Most safety briefings utilize scare tactics, years of statistical data and PowerPoint graphics. We also have various safety campaigns lasting throughout the year: the Winter Safety Campaign, the Spring Spike Safety Campaign and the 101 Days of Critical Summer.

So why do we continue to receive these briefings and promote the various safety campaigns? Perhaps some personal experiences will explain.

When I was a young captain on a temporary assignment to Europe, we learned one of our Airmen failed to return from a house-hunting trip. The squadron members at my home-station aided local law enforcement agencies in the search. A couple of days passed before they found my squadron mate. He died less than two miles from his home. His car left the road, coming to rest at the bottom of an embankment. He left behind his wife and children.

A few years later tragedy struck again. This individual and some of his family were returning home from a trip. They were involved in a horrific vehicle accident that took his life. He was on terminal leave following his recent retirement ceremony culminating more than 20 years of active-duty service. He left behind his wife and as I recall, nine children.

Are there any commonalities between these experiences? All of the individuals received numerous safety briefings throughout their careers; in fact the youngest member had been on active duty for more than 12 years. They were successful Airmen, senior instructors in their specialties. They all had wonderful and loving families. Yet both died, even though they were doing everything "by the book." They knew what safety meant, how to apply the principles of safety, and how to be safe.

So what can we learn from their experiences? We must embed a culture of safety throughout all of our Airman and civilian workforce, both on and off duty. We must ensure preventable accidents are avoided and use what we've learned to increase our chance for survival when unforeseen events do occur.

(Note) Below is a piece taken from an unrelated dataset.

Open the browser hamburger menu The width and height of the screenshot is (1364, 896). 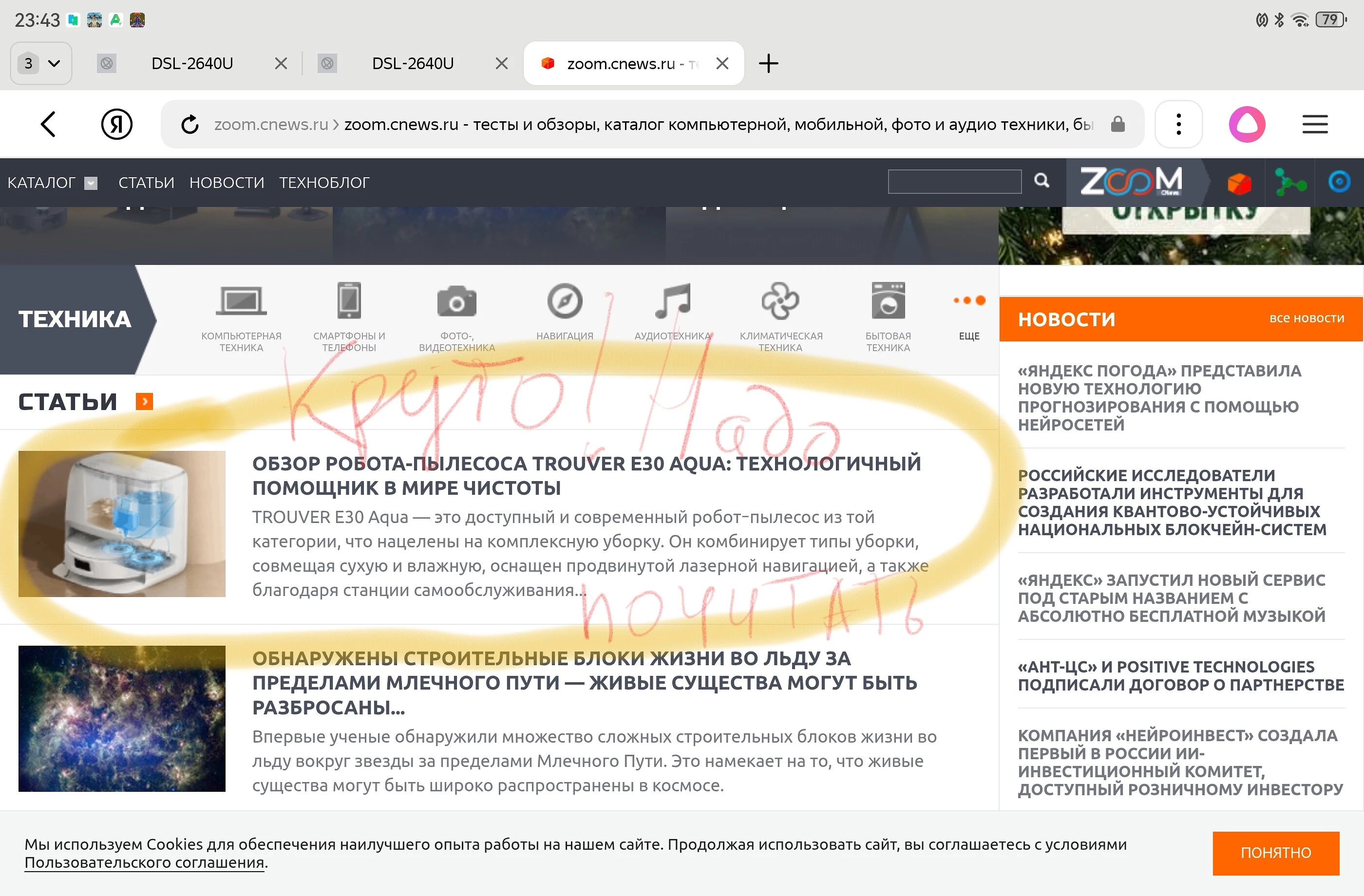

Supervisors, first sergeants, chiefs and commanders at all levels must focus on safety to ensure our Airmen stay safe. We need to instill a culture of safety from the youngest to the oldest. We need to ensure the Wingman concept is utilized not only on-duty, but off-duty as well. We need to make safety second nature in everything we do. We need to educate through awareness, the benefits of being safe and the consequences for not. These briefings remind those who already embrace the safety culture they must remain vigilant. For those not on the safety bandwagon, these briefings are designed to change your culture to include safety awareness in all of your activities. All these briefings and campaigns focused on you.

For if you embody a safety culture; others will pay attention and follow. You or your Wingman will not become one of the statistics briefed in the future as an example of what not to do.